Items for locating words and elements:

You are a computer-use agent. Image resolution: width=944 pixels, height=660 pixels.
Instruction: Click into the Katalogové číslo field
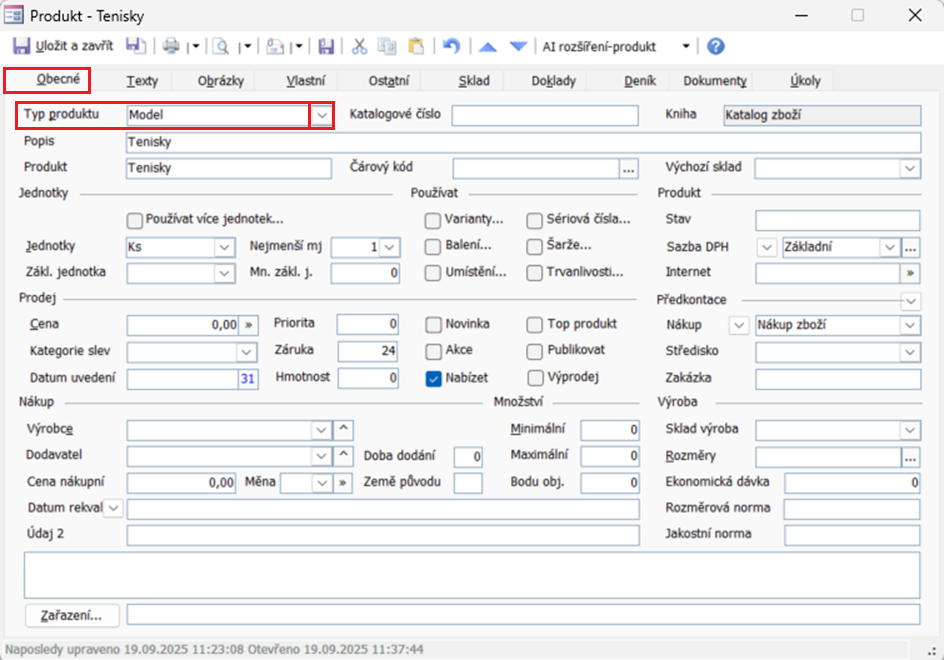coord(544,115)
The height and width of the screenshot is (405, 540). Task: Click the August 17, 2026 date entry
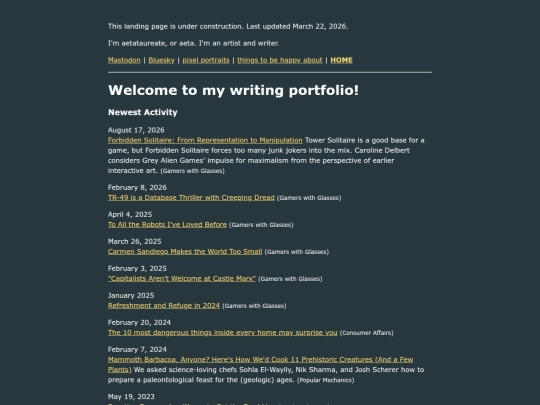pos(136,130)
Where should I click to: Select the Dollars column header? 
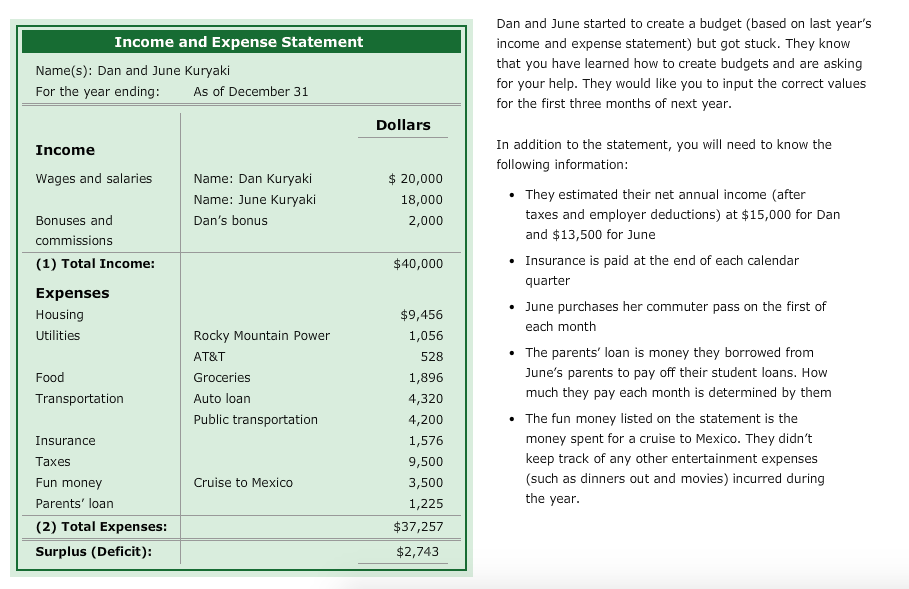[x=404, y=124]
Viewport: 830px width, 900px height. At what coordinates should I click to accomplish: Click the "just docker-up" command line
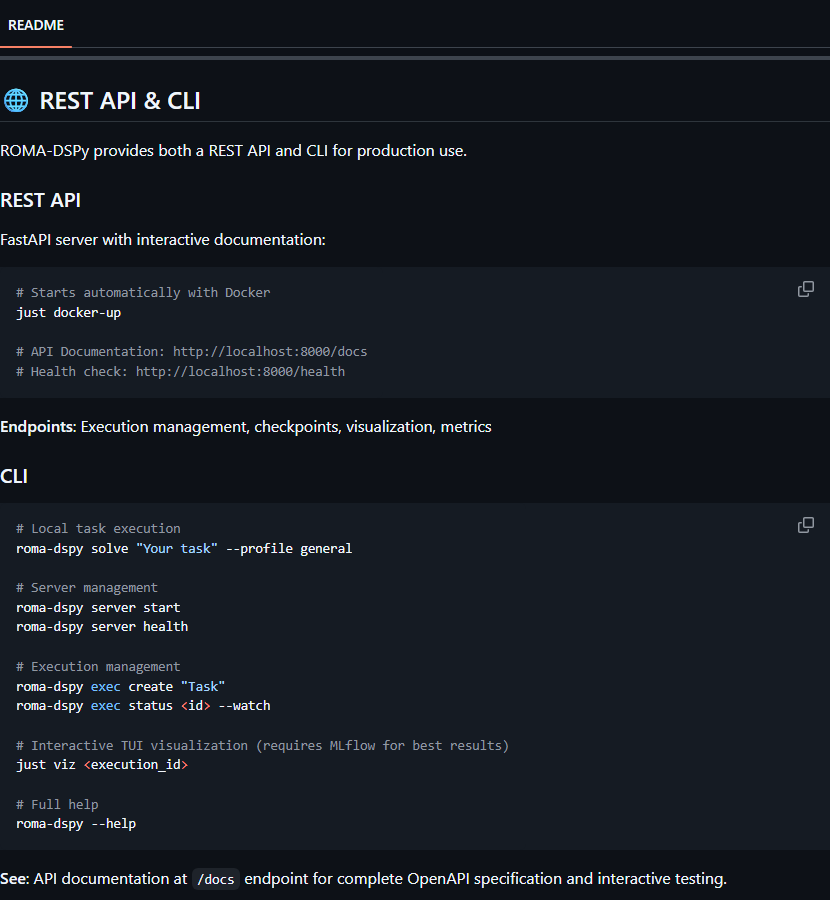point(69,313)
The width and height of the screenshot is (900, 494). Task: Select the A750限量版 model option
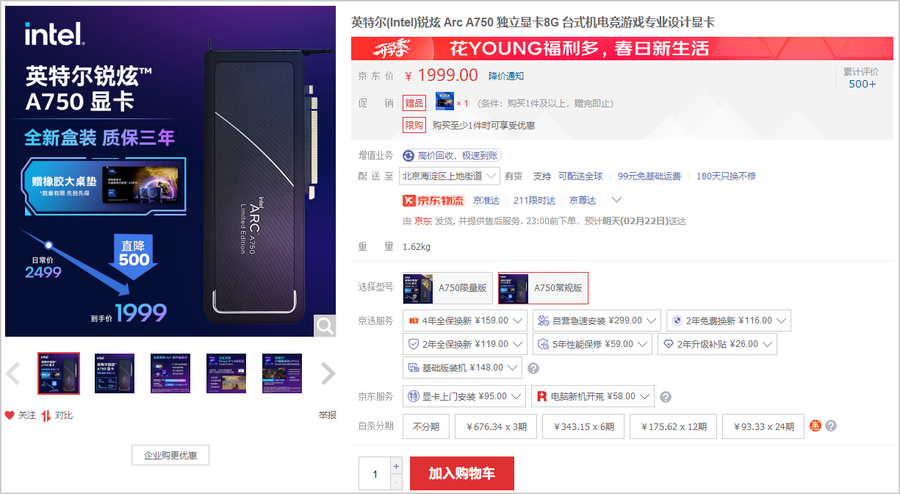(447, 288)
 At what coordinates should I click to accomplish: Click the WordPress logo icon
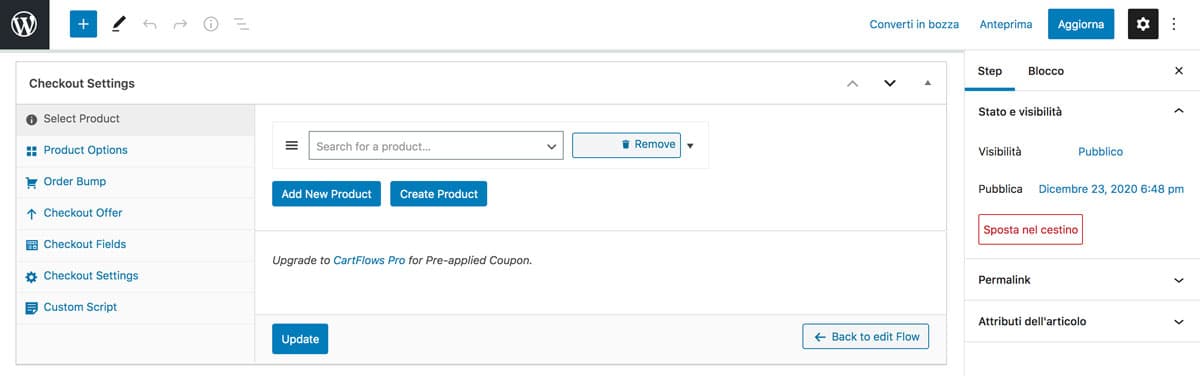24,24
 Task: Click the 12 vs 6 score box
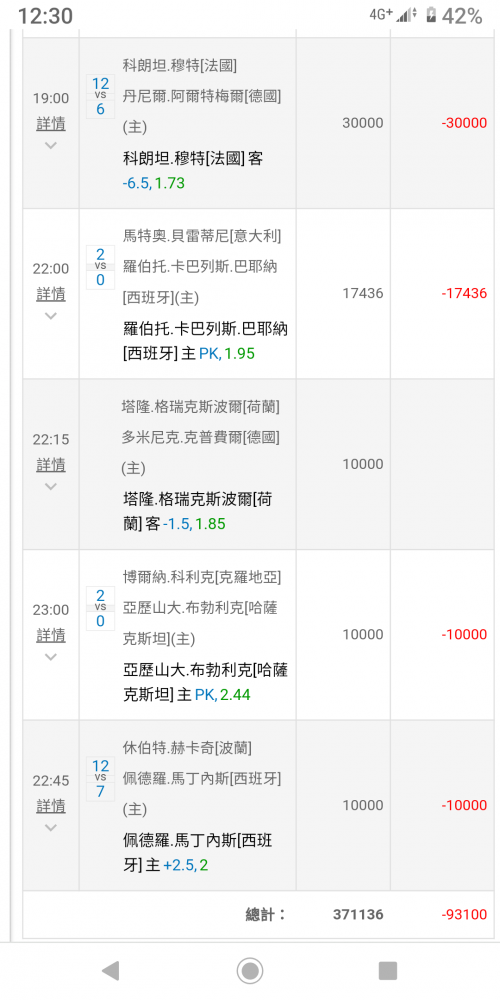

- **What the task requires**
Please rewrite all of the items above, replacing "Task" with "Goal" and leaving everything else unchanged. Leave the pictures out of your answer.

- **Result**
You are a computer-use agent. Image resolution: width=944 pixels, height=660 pixels.
Instruction: Click into the Katalogové číslo field
coord(544,115)
The height and width of the screenshot is (405, 540). Goal: Click the August 17, 2026 date entry
pos(136,130)
Where should I click to: Select the Dollars column header? 
[x=404, y=124]
Viewport: 830px width, 900px height. At what coordinates should I click to accomplish: Click the "just docker-up" command line
point(69,313)
The width and height of the screenshot is (900, 494). Goal: Select the A750限量版 model option
(447, 288)
 At what coordinates should I click to accomplish: Click the WordPress logo icon
24,24
 Goal: Click the 12 vs 6 score box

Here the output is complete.